A generalized, calibration-free step length estimator using a single lower-back IMU and XGBoost achieved high accuracy across diverse cohorts, including PD, MCI, MS, and healthy adults. Single-step RMSE was about 6 cm, and averaging over 5–10 steps reduced RMSE below 5 cm, meeting or exceeding clinically meaningful thresholds and supporting potential clinical and research use. The method improves practicality by relying on one wearable in a convenient location and, with non-segmented windowing, can be adapted for real-time applications. Future work should enhance accuracy for extreme step lengths, incorporate speed- or context-aware modeling, preserve step-to-step variability where needed, and rigorously validate performance in free-living, non-straight-line walking with turning detection, potentially enabling robust digital gait biomarkers in real-world settings.

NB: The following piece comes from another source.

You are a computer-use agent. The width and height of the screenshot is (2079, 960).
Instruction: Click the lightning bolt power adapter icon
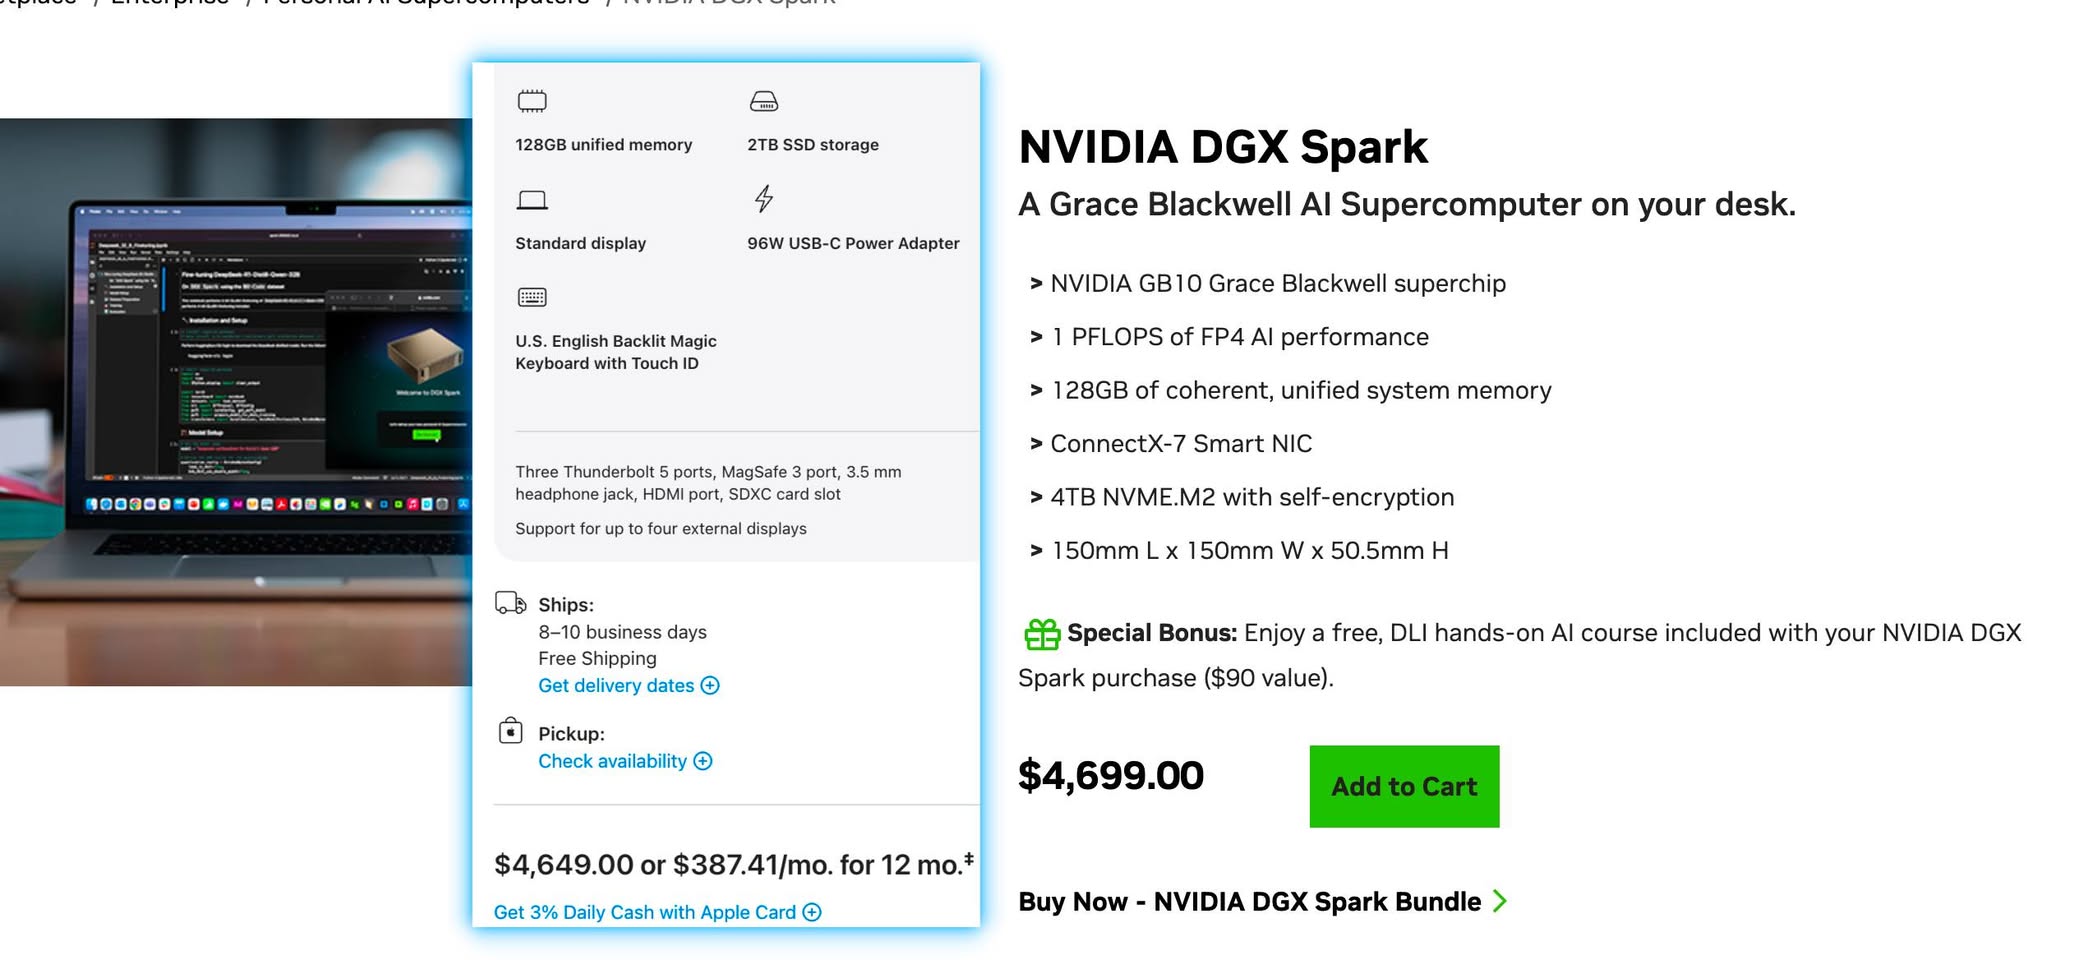click(x=764, y=199)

Data were collected in controlled, straight-line laboratory settings; performance in free-living, complex trajectories (including turning) remains to be validated. The model exhibits systematic bias for very short or long steps. Single-step RMSE exceeded the 3.6 cm PD-specific MCID, though averaging mitigated this. Group sample imbalances (e.g., smaller MCI cohort) contributed to variability and lower ICC in MCI. Some performance dependency on walking speed and regularity was observed, potentially constraining generalizability to extreme conditions. Validation datasets differed demographically (e.g., younger, longer step lengths), which may influence RMSE. Real-world deployment will require robust turning detection and evaluation in uncontrolled environments.